Supplied material:
= = =

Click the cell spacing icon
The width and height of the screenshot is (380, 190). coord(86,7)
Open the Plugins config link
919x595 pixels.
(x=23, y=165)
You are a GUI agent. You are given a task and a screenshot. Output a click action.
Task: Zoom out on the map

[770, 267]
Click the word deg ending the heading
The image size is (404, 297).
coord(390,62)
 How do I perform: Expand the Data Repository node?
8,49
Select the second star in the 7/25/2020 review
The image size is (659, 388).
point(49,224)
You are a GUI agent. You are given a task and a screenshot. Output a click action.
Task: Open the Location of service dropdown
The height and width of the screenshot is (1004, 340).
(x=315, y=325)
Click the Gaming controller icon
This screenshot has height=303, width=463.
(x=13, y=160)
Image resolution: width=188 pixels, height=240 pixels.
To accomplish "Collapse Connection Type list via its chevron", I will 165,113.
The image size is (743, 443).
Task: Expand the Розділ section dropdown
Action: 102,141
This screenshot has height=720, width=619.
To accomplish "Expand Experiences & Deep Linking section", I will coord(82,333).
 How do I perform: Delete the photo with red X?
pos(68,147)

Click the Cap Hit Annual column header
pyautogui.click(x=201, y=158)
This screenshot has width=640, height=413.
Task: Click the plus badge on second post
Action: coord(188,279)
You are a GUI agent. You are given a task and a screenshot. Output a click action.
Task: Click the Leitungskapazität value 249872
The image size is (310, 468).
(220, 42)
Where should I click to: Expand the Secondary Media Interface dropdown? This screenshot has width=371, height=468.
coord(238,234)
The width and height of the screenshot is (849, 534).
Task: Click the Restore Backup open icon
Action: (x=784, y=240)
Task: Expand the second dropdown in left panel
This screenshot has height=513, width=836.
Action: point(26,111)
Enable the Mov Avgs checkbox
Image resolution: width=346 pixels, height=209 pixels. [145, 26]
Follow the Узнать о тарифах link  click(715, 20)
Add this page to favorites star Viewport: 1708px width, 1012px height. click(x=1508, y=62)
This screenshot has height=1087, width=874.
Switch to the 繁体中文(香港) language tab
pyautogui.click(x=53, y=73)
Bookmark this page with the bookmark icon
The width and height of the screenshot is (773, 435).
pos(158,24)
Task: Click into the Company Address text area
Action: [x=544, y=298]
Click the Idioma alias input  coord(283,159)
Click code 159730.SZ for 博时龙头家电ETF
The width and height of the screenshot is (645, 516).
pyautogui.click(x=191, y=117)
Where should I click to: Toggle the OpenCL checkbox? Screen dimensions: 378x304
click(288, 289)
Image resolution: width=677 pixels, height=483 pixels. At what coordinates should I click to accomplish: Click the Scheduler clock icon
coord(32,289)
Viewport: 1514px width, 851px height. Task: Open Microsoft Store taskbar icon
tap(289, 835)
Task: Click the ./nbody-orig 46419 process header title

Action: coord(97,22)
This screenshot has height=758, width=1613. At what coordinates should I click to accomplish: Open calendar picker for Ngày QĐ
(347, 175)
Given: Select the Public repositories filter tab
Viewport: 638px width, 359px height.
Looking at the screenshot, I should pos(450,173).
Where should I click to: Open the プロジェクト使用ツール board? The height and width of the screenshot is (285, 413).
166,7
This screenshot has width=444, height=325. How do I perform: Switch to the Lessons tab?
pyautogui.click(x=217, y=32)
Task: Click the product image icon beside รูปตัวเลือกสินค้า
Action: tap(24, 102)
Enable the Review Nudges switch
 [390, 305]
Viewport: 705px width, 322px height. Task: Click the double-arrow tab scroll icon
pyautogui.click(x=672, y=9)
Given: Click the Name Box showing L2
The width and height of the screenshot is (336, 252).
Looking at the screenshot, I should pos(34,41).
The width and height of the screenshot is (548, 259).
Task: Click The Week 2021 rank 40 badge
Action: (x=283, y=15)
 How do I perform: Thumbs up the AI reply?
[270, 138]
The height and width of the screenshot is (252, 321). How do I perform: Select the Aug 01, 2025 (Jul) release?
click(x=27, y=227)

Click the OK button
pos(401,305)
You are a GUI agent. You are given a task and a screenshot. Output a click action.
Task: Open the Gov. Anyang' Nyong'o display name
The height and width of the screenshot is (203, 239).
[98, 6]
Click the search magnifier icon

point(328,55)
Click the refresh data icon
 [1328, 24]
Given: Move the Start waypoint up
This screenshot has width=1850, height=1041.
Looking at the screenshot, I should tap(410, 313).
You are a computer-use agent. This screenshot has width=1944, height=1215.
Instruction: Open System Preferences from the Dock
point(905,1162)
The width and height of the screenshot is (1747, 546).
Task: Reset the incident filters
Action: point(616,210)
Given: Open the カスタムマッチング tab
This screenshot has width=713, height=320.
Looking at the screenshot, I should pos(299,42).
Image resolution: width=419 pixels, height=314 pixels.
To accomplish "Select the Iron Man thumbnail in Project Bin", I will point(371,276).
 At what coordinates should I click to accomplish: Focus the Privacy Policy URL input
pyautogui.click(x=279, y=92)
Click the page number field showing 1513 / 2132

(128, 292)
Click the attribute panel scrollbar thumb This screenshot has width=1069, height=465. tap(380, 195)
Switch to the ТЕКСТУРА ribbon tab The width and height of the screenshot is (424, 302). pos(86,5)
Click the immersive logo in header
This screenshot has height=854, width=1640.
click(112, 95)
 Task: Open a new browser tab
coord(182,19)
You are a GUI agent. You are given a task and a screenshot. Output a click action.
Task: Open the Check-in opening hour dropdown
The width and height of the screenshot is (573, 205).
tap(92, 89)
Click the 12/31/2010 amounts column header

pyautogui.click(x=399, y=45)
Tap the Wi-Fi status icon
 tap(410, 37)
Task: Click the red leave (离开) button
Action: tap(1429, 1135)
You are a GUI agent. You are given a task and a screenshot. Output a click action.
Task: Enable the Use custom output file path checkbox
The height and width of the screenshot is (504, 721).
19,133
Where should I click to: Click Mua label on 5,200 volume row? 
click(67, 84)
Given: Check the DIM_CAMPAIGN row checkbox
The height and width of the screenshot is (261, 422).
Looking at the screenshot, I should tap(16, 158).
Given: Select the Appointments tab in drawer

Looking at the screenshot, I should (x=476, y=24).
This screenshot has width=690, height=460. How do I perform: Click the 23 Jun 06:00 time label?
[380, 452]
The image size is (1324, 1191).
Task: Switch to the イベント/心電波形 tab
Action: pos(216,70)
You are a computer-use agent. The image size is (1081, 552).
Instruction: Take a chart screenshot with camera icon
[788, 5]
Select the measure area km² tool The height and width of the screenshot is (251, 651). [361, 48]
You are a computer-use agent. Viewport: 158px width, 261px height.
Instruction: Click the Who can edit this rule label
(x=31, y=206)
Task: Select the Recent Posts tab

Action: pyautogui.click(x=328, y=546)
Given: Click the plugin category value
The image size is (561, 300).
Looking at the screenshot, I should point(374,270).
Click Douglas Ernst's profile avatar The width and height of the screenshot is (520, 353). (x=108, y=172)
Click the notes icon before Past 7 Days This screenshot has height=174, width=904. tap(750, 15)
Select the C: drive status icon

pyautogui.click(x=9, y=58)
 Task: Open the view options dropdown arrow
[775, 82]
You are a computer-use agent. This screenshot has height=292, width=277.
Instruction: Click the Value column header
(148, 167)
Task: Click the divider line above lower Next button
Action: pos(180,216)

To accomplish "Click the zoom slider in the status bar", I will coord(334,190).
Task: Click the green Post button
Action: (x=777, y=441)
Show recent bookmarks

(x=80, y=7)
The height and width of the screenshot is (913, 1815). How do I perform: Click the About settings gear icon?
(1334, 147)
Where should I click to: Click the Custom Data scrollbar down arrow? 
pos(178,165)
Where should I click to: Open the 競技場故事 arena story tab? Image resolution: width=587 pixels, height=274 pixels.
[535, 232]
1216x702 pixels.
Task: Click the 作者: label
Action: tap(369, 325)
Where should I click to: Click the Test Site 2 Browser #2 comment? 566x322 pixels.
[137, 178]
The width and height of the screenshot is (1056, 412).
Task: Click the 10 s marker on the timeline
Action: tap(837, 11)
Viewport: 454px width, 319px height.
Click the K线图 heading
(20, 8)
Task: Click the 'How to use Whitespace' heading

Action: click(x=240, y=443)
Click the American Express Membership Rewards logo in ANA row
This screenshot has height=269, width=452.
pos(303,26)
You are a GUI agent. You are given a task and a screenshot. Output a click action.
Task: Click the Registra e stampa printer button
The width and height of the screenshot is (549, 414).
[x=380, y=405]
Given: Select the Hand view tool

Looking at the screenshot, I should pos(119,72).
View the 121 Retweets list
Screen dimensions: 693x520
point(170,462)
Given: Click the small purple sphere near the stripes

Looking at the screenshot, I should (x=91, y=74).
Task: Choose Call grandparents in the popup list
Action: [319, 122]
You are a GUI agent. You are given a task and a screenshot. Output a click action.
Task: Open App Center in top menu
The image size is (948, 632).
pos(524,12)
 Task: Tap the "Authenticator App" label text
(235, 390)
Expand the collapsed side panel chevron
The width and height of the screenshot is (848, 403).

= = =

Challenge: Show every line of the items above that contains the word "page".

Task answer:
Add this page to favorites star Viewport: 1708px width, 1012px height. click(x=1508, y=62)
Bookmark this page with the bookmark icon
Click the page number field showing 1513 / 2132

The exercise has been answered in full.